A VALE QUE JÁ FOI DOCE
A Vale notadamente não participa da vida cultural, social, artística de Minas. Nem adianta procurá-la. Refratária e distante aos apelos da comunidade.
Em Itabira, onde possui a sua mais rica mina depois daquela de Marina – dividida estrategicamente com o maior concorrente mundial, a australiana BHP –, se estabeleceu o maior número de suicídios do Estado nas últimas décadas.
Por que razão? Disse-me um vidente que de lá saem milhares de vagões de minério semanalmente com destino ao resto do mundo. Sabe-se que junto com o minério, altamente magnético, esvai-se o magnetismo do local. Trata-se de uma sangria de energia fluídica.

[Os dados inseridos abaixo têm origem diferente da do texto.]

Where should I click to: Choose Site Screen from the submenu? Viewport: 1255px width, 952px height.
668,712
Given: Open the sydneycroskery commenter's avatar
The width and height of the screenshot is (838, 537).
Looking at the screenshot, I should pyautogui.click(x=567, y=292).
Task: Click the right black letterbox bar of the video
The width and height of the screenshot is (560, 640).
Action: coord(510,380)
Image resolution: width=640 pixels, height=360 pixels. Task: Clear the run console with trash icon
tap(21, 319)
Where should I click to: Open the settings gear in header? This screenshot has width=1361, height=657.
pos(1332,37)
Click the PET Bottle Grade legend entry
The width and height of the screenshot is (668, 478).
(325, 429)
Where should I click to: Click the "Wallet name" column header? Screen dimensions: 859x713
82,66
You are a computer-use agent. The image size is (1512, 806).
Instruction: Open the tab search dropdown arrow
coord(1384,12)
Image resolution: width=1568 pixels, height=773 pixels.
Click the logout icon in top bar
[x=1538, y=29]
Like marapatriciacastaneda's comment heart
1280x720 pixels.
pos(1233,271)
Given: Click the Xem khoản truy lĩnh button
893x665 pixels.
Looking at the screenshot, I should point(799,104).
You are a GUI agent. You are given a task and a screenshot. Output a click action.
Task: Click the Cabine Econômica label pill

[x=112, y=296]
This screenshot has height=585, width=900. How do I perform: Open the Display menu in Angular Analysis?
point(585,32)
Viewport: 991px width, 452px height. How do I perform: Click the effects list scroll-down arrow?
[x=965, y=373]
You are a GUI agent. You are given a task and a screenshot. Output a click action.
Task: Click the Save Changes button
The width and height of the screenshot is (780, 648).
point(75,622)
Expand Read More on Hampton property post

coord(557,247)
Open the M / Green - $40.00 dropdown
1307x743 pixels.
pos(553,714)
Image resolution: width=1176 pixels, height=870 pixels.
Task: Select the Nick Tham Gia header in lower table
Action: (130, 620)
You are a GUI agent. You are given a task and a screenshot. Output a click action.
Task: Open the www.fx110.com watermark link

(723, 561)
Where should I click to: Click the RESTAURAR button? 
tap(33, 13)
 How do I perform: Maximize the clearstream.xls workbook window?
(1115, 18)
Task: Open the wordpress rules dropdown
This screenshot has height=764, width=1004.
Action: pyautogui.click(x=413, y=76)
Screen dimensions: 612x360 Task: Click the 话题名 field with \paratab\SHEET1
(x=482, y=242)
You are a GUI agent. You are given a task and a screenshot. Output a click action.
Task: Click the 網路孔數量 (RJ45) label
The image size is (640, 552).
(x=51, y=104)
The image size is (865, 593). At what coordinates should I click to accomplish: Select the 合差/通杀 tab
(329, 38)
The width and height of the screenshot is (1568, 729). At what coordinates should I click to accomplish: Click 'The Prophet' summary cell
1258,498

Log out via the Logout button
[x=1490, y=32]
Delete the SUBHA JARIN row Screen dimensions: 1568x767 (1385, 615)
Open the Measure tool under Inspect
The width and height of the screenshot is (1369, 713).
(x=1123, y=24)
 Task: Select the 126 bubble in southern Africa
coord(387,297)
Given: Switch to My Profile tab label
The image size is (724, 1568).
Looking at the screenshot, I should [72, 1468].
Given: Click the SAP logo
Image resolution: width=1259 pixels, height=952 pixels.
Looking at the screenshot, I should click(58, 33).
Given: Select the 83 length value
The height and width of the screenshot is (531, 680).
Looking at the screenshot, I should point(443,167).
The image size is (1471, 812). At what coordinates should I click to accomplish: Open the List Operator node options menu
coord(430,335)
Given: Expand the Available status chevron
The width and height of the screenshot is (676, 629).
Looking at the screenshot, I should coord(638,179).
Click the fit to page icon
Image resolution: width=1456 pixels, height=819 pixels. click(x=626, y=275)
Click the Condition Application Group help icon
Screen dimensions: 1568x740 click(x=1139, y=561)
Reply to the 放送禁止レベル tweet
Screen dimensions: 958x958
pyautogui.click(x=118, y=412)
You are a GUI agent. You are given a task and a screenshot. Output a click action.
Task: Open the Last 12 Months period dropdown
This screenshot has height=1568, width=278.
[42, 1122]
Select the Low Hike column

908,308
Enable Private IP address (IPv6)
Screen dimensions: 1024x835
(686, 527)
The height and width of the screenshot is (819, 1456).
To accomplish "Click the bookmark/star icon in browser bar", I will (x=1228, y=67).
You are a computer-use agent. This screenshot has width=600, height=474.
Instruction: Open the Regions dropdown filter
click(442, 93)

Talvez não seja bem isso, mas quem passa por cidades como Mariana e Itabira respira o abandono, a degradação urbanística, o cheiro da vampirizarão. Antigamente as afortunadas pessoas que exploravam as riquezas da região retribuíam com obras de arte, cuidava-se do aspecto exterior, bem disso o patrimônio mantém empregos no turismo.
SEM COMPENSAÇÕES
Nas últimas décadas, com Minas reduzida a número frio, poucas foram as medidas compensatórias, nem tanto no aporte de recursos, mas na qualidade, no apreço com a população, com a história e seu meio ambiente. Apenas preocupação de extrair num ritmo frenético milhões de toneladas a cada ano. E deixar para trás um ambiente lunar.
Os grandes extrativistas, como os xeiques dos Emirados Árabes, disputam em obras colossais a forma de aproveitar do momento de fartura. Superam-se em investimentos urbanísticos e artísticos, até excessivos, de qualquer forma investem expressivamente no local de onde retiram suas fortunas. Quer dizer, preocupação, retribuição, sensibilidade que faltam à Vale.
Poderia, depois de tantos anos de lucro, mas nada foi atraído na região para transformar, fomentar e desenvolver um ambiente tecnológico de oportunidades.
FALTA DE APREÇO AO LOCAL
Provavelmente, por essa falta de apreço com o local, deu-se o erro terrível. Subestimar os riscos.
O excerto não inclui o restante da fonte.